Karen I Barnes is a professor of clinical pharmacology at the University of Cape Town (UCT), with research interests focusing on improving the treatment of malaria. Karen has over 25 years of experience in malaria treatment research and policy making nationally, regionally and internationally. Her research interests focus on translational research on the clinical pharmacology of antimalarials in order to inform malaria treatment policy and practice – including the comprehensive evaluation of changes in treatment policy and how these impact on antimalarial resistance; optimising dosing in vulnerable populations (young children, pregnant women and patients with HIV/AIDS or malnutrition) in order to delay drug resistance; and the clinical development of much-needed novel antimalarials. Other areas of interest include equitable data sharing and how best to teach rational pharmacotherapy.

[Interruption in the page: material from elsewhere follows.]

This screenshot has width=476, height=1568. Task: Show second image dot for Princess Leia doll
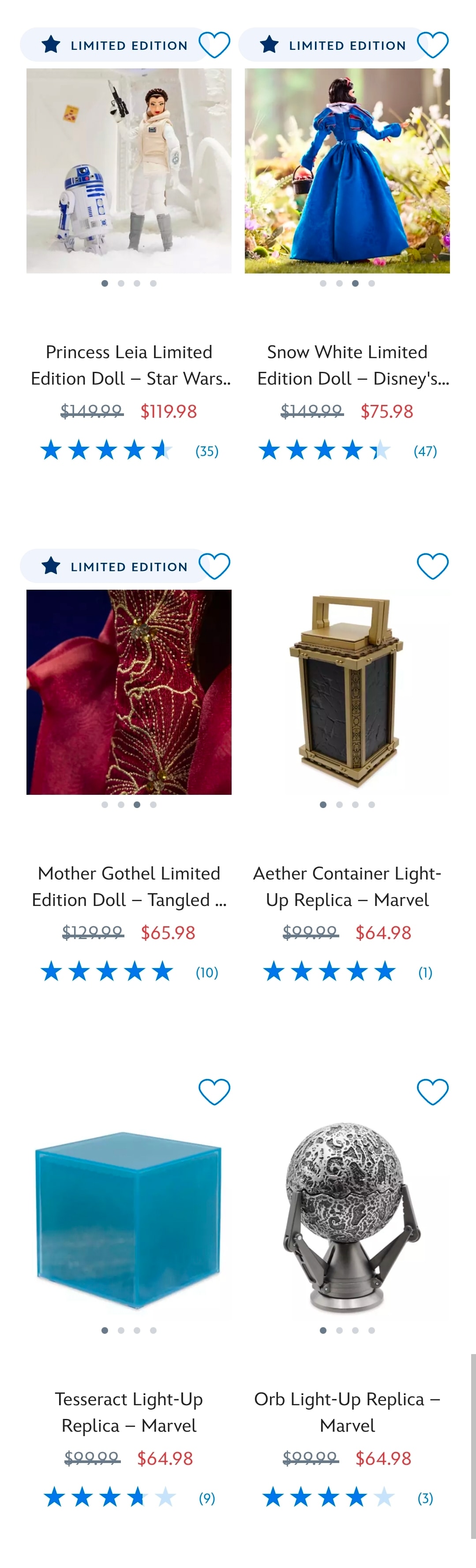(x=121, y=283)
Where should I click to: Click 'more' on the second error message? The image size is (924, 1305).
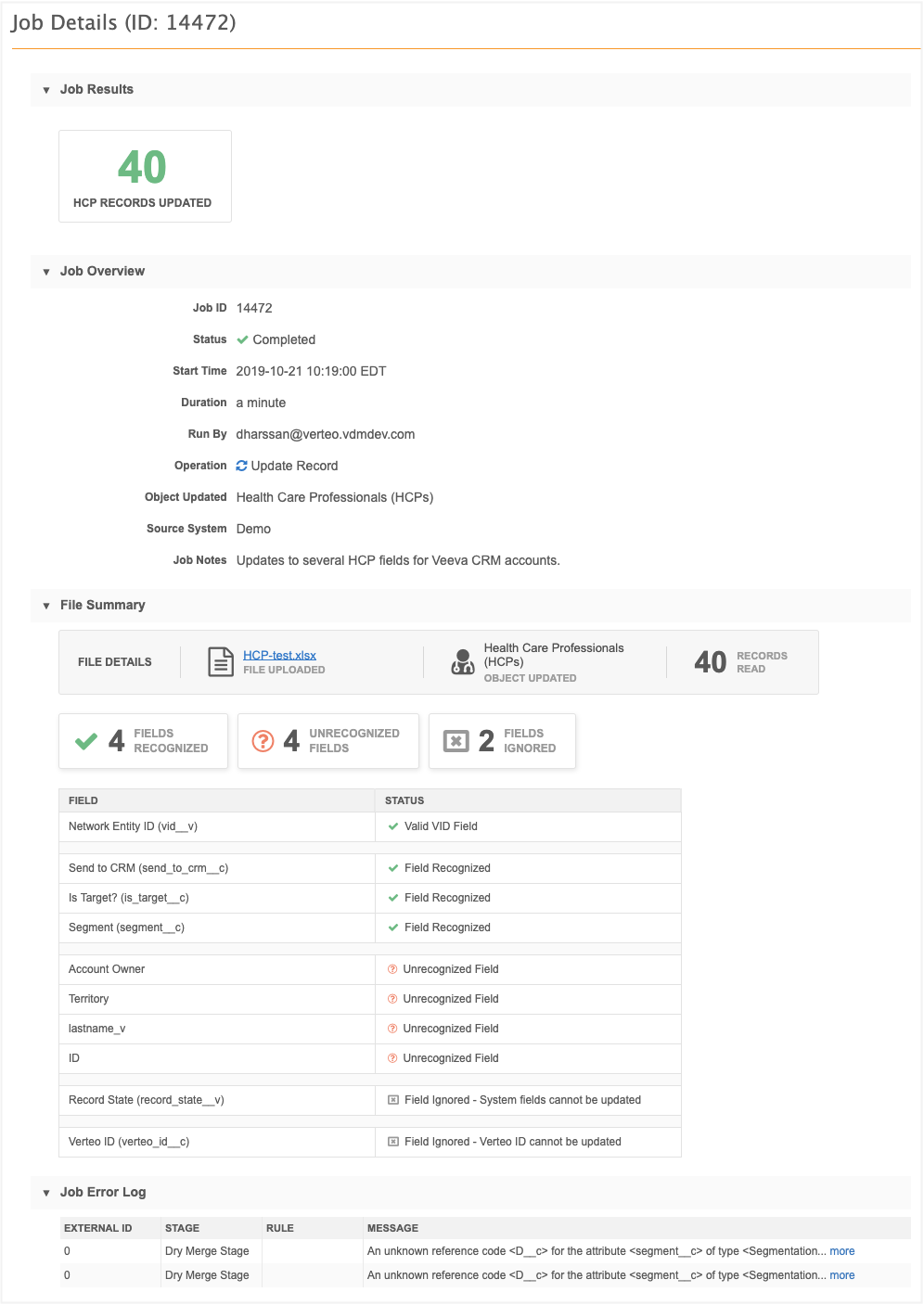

Professor Barnes is the Founding Director of the MRC Collaborating Centre for Optimising Antimalarial Therapy (CCOAT). She is co-chair of the South African Malaria Elimination Committee and leads both the Pharmacology Scientific Group and the African regional hub of the WorldWide Antimalarial Resistance Network (WWARN). She has been a member of the WHO Guidelines Development Group on Malaria Chemotherapy for over a decade. Her current work is focused on tackling the threat of drug-resistant malaria in Africa, where she coordinates the Mitigating Antimalarial Resistance Consortium for Southern and East Africa (MARC SE-Africa).
Karen studied medicine and specialized in Clinical Pharmacology at UCT. Immediately after South Africa’s first democratic elections, she returned to South Africa from the Netherlands and has worked in UCT’s Division of Clinical Pharmacology since then. She previously served as Deputy Dean for Research in UCT’s Faculty of Health Sciences and has been an honorary Research Fellow at the University of Oxford since 2012.